Noting that the foundation has achieved some remarkable feats, the CEO noted that funding has been a major challenge to STEAM education in Nigeria. According to her going by the number of people that can afford STEAM education, it would need sponsorship or donors partnership with SEF to enable more students to participate.
She said, “STEAM education is expensive and we have decided to see how we can get donor grants to invest into this so that every child irrespective of his parents pedigree are able to access it. And that was why we came about the SEF. We are equally trying to reach out to cooperate organisations and individuals that can invest into the whole process.”
Speaking further, the CEO said that the award-winning STEAM club was founded in 2014 and incorporated in 2017 with the aim of building and impacting children in the African market space, with concepts of STEAM using informal methods to ignite a passion for STEAM from a tender age. The experience she said is also capable of stimulating creativity in children of all ages and can enable them achieve good results in life.
“SEF is currently operational through The STEAM Club, an after-school club in about 50 schools in Lagos and Abuja, respectively, where we are training over a 1000 children who are taught from a robust curriculum developed by our specially trained team.
“The whole of essence of STEAM club is that some day, our children will become manufacturers. You know that in practical terms, every household in Asia are producing one thing or the other. And that is really what we want to achieve, because arts and craft is an aspect of what we we do. We can come into the science aspect, there are several other things we can do.

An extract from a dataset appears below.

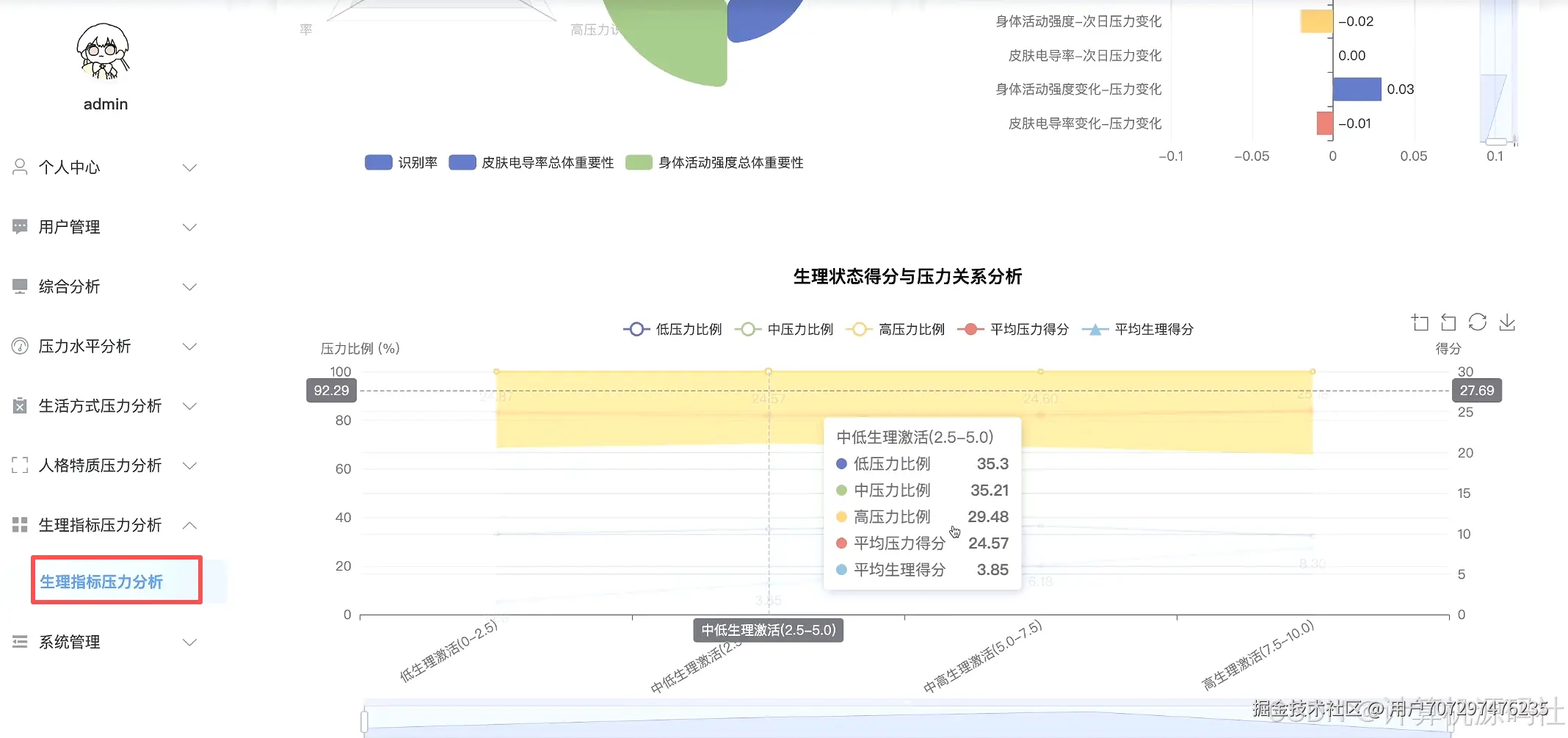Collapse the 生理指标压力分析 section

click(x=190, y=524)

We have something like powered lamp, reading lamp, things like vibrobrush, blender, egg mixer and many more.”
Speaking also, the Programme Officer, Olusegun Olojede said the response from schools as well as the children has been encouraging. “The children are always eager to join and attend our classes because one of the things that excites them is that they get to take home whatever they made during the class. Like some of these crafts here, every child that attended had the chance of taking one home.
“The interesting thing is that these children are even the ones marketing STEAM club to their parents and even to school owners. We have been getting calls from school owners who became interested in having TEAM club established in their schools after seeing what these children have been able to learn and do through the club. One of the schools we work with came first in an inventor’s competition they attended using our concept a taught them.

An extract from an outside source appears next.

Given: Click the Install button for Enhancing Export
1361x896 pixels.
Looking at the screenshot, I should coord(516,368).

Head of Operations Unit, Mrs. Itunu Garuba, said “The testimonials and feedback we get from schools are exciting and that is one of the reasons why we said, we can’t keep quiet with this wonderful concept that is transforming the lives of Nigerian children. We want more parents and children to be aware of our activities and get involved.
“We want to create awareness for what we do, we want the world to know that children in Nigeria can compete with their contemporaries globally. Part of the things we do is that we organise summer camps and Easter camps, we do weekend training, workshops and seminars for children.”